SAN DIEGO (Border Report) — It’s been raining in the Tijuana-San Diego region since Friday and as it always happens, much of the runoff flows from south of the border through canyons into the U.S. bringing with it tons of trash, debris and plastics.

Only this time, not as much is making its way north thanks to a trash collecting boom system that was set up in Tijuana last week.

It was installed by WILDCOAST, an environmental group based in Imperial Beach, Calif.

“This is the first-ever in Mexico, it’s working,” said Fay Crevoshay, WILDCOAST’s communications and policy director. “Next step is to take out the trash next week once it stops raining.”
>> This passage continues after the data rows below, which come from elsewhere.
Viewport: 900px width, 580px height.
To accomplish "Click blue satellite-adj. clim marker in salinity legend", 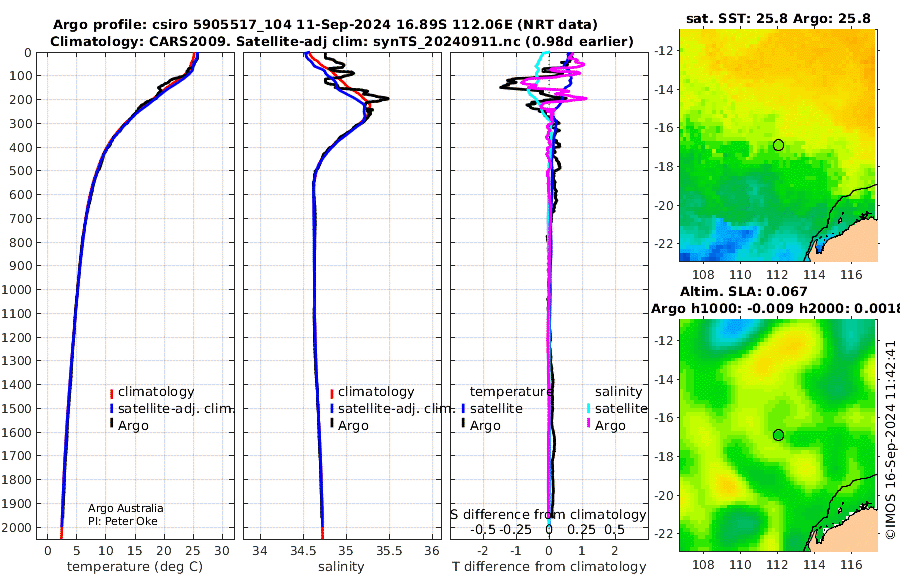I will [332, 409].
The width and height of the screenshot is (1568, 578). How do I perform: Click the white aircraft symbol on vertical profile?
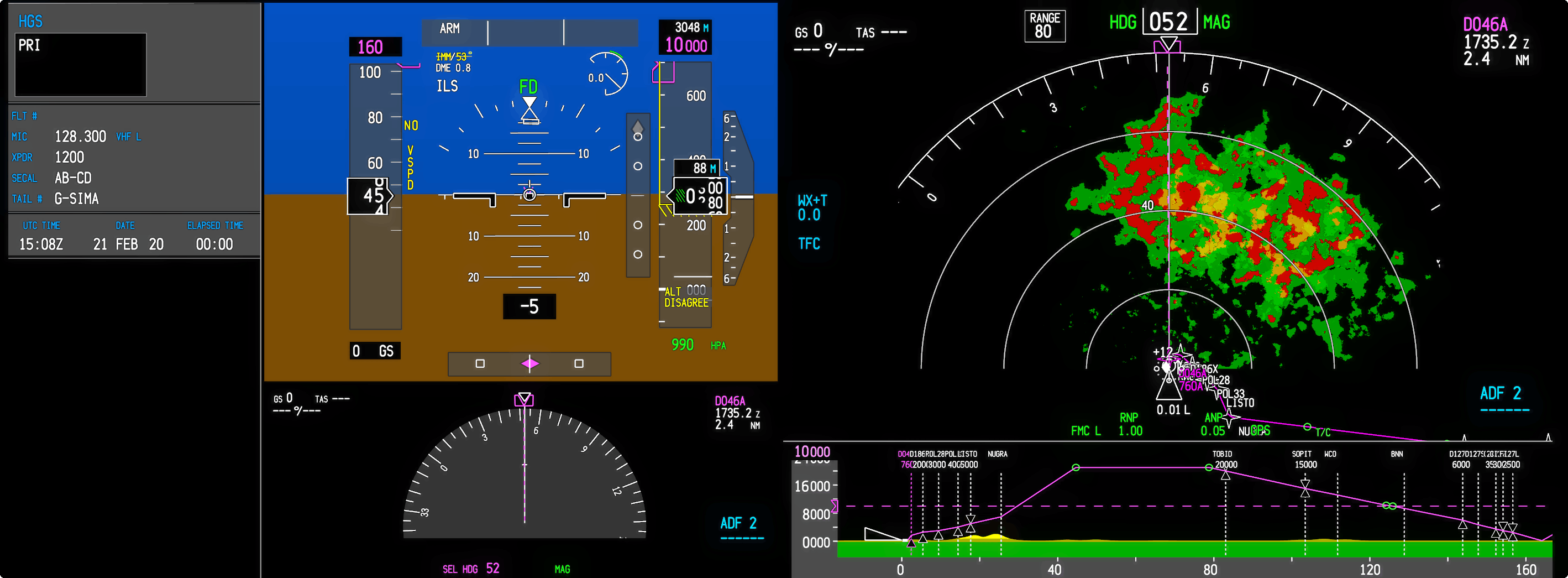(x=882, y=534)
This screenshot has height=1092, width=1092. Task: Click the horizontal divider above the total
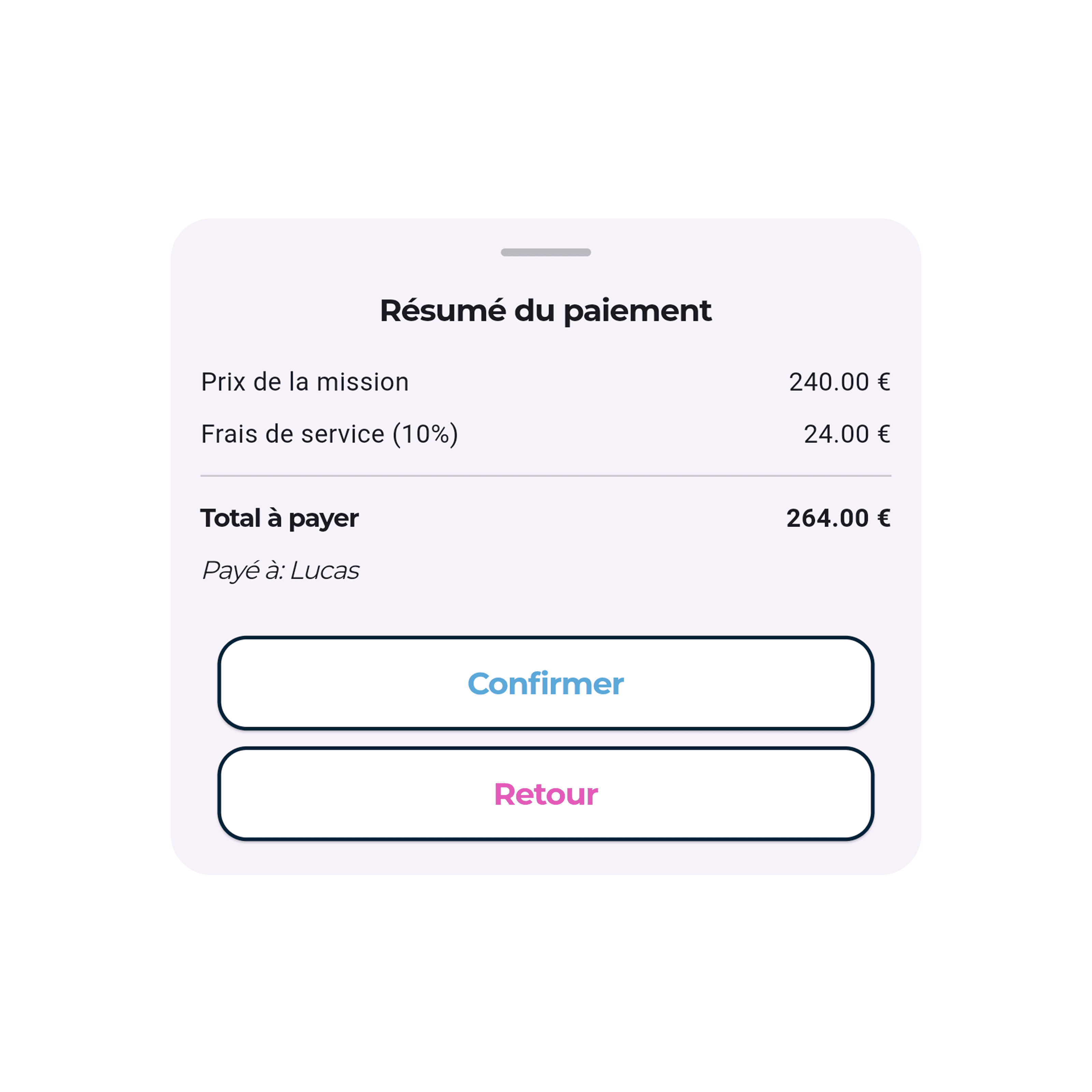tap(545, 476)
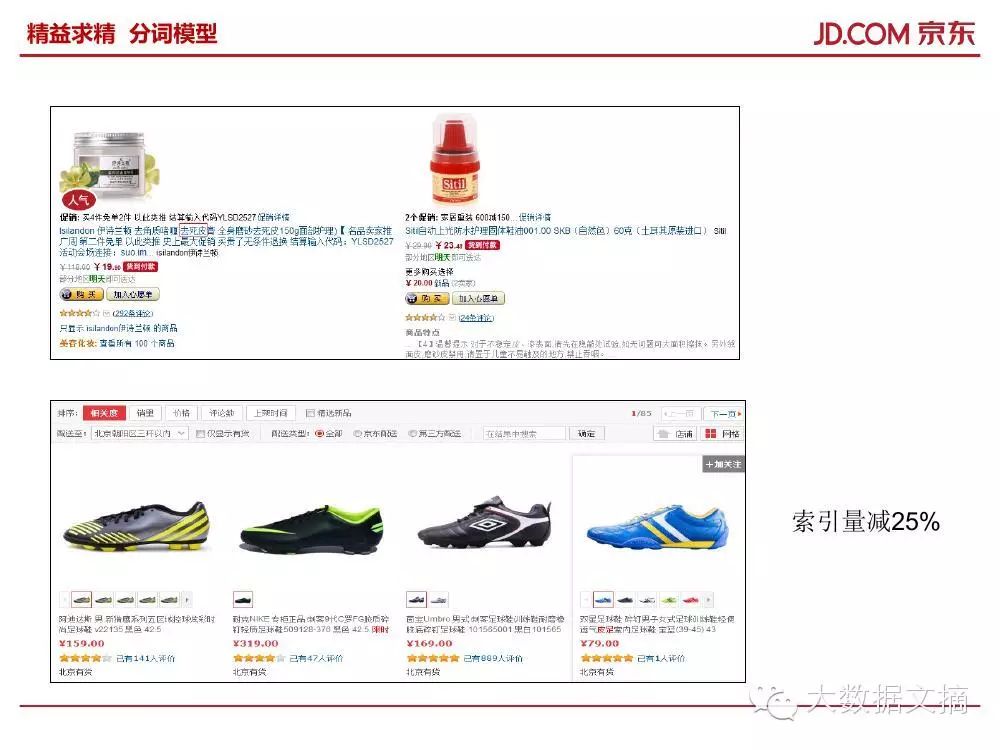Expand next color thumbnails arrow under blue shoe
Viewport: 1000px width, 750px height.
tap(709, 599)
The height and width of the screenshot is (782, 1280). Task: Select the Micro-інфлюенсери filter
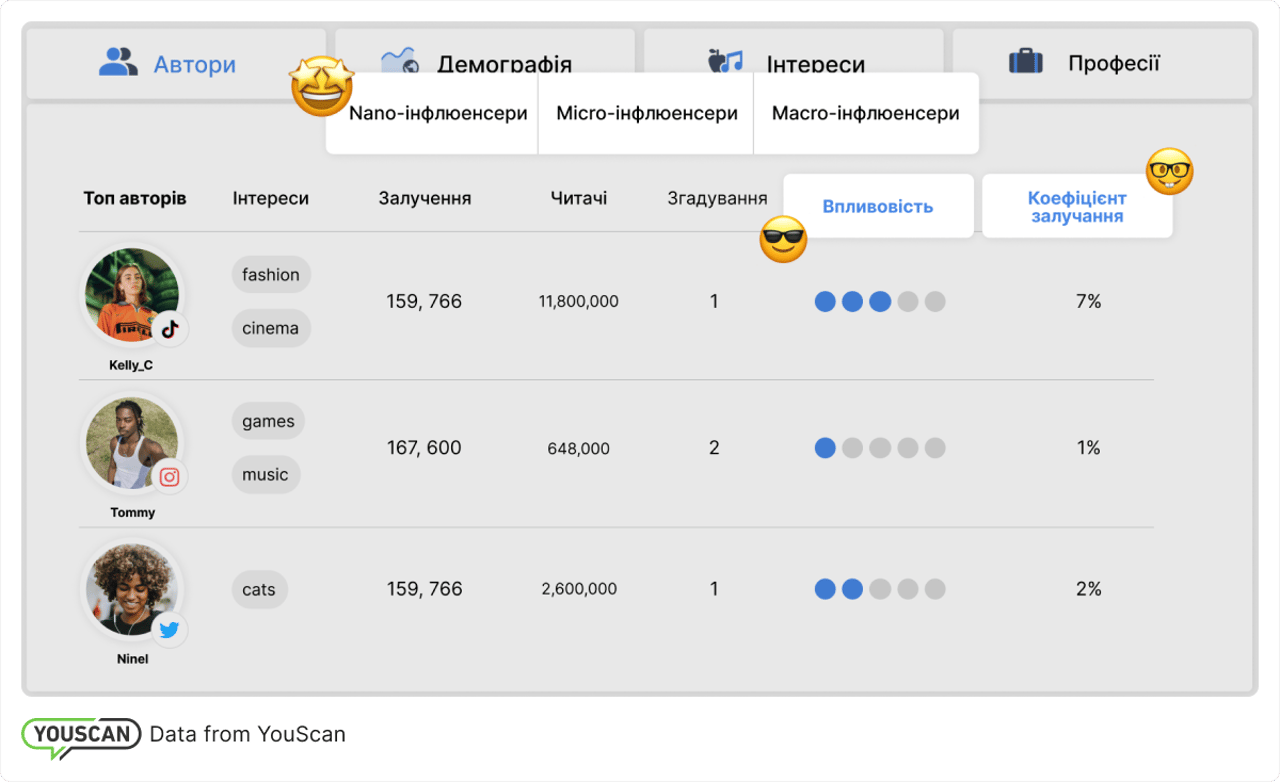coord(645,113)
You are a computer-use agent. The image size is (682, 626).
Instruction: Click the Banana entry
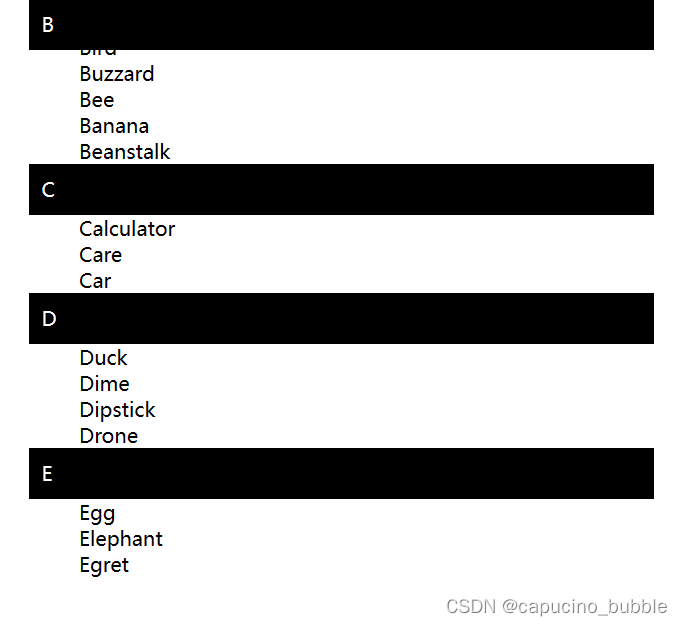[x=114, y=126]
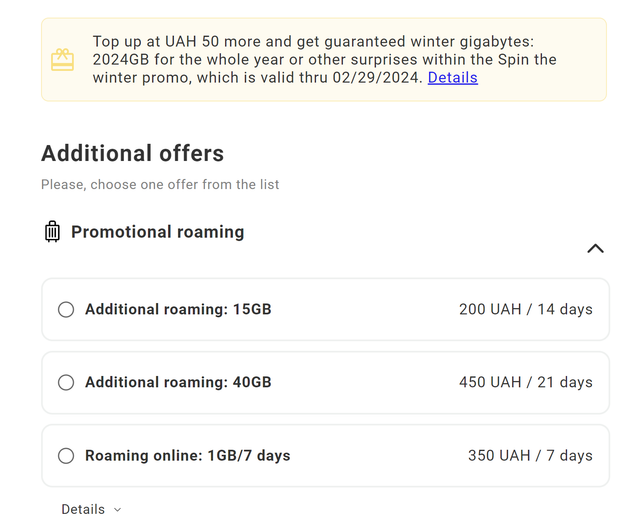Click 'Please, choose one offer from the list' text
The width and height of the screenshot is (640, 529).
(160, 184)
Fay Crevoshay is the Communications and Policy Director with WILDCOAST. (Salvador Rivera/Border Report)

Crevoshay says the boom is already paying off.

“Now we start recycling and repurposing that’s our next challenge, and we have to show the city of Tijuana more trash collection is needed, especially in neighborhoods that are set up in canyons,” she said.

For decades, tons of trash and millions of gallons of raw sewage have flowed into the Tijuana River Valley and then into the Pacific Ocean. Much of the materials are plastics that end up hurting wildlife and the ocean.

“It’s really bad for public health and for the environment all this trash lying around with water inside, it creates mosquito creation when it becomes spring that leads to a lot of diseases,” Crevoshay said.

Similar booms have been set up in years past at the bottom of some canyons, like Smuggler’s Gulch and Goat Canyon, stopping a lot of trash. But they can’t catch everything.

“We have to stop it at the source,” Crevoshay says. “We need to stop polluting our planet, our neighborhoods, our environment, we are the environment.”

The boom that was set up in Tijuana was paid for by a grant, and Crevoshay says the hope is to install several others.

“The grant that we got is from people interested in cleaning our rivers from plastics, preventing plastics from going into the ocean, we’re trying to prove that they work.”